Ralph Johnson plays Ray, the “I don’t want any trouble” store-keeper, with a clear understanding of his position, and the relationship between him and Duchess is strong. Loyalty makes a claim here too, this time bound by human decency and a natural aversion to bullying. 

And so to the central pair, whose fate is the focus of the play. They are such boys to start with, interchangeable in their attitudes, still innocent as rural 16 year-olds and a ripe for the plucking as the oyster they hope their world will be.

With his whanau, Joe Dekkers-Reihana’s Hombre is an open book when it comes to his feelings But elsewhere – in the presence of Gilbert, for instance – he is monosyllabic to the point of surliness. His graduation from fairly ineffectual kid to military policeman is compellingly credible – yet in the play’s final moment the vulnerable boy reappears: a moving moment.  

The authenticity Tola Newbery brings to Te Manawanui – the prospect of the title – is the anchor-stone. The gut-wrenching empathy I feel for him, despite my middle-class horror at the decisions he makes, proves how well crafted the play and its production are. As with Ete, his ability to ‘be’ his character reeks of truth and so draws us in.

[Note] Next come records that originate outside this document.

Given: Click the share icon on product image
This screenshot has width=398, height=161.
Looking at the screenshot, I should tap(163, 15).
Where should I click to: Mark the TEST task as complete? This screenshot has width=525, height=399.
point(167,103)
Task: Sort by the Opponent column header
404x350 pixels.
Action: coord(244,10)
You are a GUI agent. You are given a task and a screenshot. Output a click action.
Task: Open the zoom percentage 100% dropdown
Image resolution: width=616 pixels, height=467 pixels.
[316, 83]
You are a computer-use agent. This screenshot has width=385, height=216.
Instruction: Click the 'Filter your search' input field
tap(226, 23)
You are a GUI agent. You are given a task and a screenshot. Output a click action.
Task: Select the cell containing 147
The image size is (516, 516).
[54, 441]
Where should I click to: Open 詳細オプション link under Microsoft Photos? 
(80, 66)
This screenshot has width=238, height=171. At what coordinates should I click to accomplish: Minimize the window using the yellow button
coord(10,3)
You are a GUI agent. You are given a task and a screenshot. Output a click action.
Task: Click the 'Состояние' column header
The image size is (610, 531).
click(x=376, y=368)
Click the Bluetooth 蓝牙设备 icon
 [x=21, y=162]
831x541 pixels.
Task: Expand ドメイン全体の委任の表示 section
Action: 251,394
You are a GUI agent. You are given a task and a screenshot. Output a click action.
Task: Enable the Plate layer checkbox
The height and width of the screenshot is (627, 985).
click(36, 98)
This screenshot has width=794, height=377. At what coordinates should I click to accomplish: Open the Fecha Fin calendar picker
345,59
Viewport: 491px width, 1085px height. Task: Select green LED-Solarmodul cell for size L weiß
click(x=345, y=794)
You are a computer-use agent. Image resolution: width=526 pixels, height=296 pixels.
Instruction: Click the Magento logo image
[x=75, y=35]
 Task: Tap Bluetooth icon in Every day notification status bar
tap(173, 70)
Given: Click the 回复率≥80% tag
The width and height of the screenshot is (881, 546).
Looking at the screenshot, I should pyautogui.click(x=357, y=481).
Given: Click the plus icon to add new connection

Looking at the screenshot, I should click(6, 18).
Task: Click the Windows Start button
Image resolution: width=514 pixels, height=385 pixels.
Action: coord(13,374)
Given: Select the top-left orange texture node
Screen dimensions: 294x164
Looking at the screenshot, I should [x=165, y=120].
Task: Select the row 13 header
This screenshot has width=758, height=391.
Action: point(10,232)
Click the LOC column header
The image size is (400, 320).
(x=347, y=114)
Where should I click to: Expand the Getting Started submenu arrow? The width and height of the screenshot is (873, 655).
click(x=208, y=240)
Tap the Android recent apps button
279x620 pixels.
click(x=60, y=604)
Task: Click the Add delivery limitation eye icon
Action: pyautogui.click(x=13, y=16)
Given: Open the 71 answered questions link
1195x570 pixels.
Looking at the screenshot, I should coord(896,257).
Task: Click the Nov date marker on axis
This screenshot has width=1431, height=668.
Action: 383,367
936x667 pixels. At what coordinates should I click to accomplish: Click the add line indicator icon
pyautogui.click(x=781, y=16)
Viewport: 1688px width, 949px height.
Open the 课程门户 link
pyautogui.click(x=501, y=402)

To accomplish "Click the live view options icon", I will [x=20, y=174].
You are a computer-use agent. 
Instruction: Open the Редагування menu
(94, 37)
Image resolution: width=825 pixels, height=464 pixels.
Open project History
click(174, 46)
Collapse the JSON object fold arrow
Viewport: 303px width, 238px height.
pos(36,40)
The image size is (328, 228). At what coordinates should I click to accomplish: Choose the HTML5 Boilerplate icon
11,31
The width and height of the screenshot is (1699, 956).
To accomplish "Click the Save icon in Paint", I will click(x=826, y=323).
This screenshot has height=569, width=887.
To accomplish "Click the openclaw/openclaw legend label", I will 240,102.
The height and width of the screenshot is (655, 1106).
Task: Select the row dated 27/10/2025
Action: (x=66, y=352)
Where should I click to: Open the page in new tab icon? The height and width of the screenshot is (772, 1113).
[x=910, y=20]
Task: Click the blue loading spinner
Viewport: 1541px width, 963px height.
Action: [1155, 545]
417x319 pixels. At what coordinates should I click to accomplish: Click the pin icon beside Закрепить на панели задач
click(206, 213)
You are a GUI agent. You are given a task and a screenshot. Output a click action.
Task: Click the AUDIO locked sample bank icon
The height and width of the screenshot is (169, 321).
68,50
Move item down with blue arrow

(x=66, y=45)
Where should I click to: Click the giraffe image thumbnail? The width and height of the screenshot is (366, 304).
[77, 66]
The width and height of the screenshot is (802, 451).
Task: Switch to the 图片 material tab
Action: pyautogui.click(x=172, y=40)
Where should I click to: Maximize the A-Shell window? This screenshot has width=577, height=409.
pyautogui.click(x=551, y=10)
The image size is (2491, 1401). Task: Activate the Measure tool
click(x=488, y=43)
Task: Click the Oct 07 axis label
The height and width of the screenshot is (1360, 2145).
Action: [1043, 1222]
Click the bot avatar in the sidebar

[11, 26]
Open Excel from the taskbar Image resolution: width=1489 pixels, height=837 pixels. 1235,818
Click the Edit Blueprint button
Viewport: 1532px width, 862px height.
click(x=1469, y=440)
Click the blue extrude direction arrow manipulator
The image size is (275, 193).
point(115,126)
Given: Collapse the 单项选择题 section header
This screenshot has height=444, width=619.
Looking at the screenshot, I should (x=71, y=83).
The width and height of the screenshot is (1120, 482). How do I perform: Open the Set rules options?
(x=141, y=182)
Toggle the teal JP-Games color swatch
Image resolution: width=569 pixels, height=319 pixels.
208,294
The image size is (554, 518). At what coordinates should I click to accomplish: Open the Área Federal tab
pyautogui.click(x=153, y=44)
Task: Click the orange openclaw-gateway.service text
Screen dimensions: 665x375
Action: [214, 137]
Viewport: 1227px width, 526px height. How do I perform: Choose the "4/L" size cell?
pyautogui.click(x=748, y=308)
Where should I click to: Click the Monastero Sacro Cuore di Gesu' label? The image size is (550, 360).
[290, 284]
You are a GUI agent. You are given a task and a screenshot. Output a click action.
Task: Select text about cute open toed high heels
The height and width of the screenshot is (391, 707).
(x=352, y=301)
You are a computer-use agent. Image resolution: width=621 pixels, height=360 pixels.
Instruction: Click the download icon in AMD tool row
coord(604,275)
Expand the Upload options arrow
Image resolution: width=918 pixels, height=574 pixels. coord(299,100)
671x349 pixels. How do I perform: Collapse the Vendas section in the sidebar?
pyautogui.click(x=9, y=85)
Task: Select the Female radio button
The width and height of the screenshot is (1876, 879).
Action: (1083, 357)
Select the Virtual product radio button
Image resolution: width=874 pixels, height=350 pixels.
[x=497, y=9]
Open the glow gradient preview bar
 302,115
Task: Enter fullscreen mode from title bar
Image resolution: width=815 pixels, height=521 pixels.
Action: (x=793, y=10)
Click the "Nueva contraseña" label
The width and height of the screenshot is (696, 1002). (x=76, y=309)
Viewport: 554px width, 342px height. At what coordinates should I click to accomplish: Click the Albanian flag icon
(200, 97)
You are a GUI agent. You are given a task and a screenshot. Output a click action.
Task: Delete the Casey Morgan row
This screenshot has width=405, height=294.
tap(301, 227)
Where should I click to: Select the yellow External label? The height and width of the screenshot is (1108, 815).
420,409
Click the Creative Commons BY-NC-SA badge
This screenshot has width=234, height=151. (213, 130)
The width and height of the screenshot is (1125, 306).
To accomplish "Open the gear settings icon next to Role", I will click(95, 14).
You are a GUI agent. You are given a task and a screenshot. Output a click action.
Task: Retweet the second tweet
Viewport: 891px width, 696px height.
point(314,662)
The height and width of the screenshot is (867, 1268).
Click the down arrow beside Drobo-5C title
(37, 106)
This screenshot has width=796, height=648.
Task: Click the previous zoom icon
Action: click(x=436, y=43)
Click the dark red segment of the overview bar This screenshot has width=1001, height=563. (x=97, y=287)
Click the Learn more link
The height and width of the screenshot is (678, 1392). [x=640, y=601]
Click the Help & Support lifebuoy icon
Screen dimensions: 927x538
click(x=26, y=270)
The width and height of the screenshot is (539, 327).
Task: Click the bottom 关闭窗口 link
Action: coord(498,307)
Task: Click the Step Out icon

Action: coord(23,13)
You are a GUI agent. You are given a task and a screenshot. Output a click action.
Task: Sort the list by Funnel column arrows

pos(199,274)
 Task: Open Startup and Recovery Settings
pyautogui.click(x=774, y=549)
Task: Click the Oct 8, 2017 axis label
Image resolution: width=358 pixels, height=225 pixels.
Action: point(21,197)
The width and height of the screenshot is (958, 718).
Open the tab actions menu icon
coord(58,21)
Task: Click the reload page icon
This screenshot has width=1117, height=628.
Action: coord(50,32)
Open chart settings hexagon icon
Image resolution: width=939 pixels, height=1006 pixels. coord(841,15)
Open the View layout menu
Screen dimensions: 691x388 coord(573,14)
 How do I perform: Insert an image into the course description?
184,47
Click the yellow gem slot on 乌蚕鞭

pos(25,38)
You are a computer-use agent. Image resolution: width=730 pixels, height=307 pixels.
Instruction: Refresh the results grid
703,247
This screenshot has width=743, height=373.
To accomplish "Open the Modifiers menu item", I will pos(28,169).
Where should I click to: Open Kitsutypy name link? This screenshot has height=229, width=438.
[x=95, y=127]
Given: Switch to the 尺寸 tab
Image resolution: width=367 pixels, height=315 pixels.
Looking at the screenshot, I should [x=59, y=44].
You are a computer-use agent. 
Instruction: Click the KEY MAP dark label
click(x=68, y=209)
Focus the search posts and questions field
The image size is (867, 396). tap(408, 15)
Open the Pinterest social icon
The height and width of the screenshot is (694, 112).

There is some expositional dialogue that could be trimmed, despite the actors’ abilities to sustain dramatic energy in delivering it. And the moral message is probably a bit too clearly spelled out for a sophisticated audience – although Gilbert’s rejoinder that “it’s the Pakeha that put us in this position” does remind us it’s not that simple and compel us to double-check. One of the play’s great strengths is that every character’s self-justified point of view is clearly stated, leaving each of us to work out where we stand and just how realistic our desired position is.

With a first production I think it is valuable that the playwright is able to articulate everything clearly then see for herself what the audience gets without being spoon-fed, rather than having edits imposed before their need is proven.

In the traverse setting (the best use of the Gryphon space I’ve seen), Tammy Davis keeps the action flowing seamlessly, achieving transitions in time and location with deceptive ease – abetted by Laurie Dean’s lighting. Wai Mihinui and Jaimee Ward’s set and costume designs, Karnan Saba’s sound design, and Rawiri & Joseph Hirini’s music all contribute to conjuring up the community which, despite its remoteness, is in many ways a microcosm of the whole country.

There is a resonance, too, with the whole question – as Maraea Rakuraku notes – of the trauma of colonisation: “How one culture assimilates another and the trail of destruction wrought as a result.” And there are moments that also echo the atrocities and justifications wrought by fundamentalism in every guise around the world and throughout history.

In short, The Prospect proves how universal a culturally specific story can be. As for the prospects for our futures – that’s up to us all, and seeing this play will contribute greatly to our collective understanding, as well as giving us a rich and insightful theatrical experience.

Hopefully this very short initial season means another is in the offing – soon, I hope.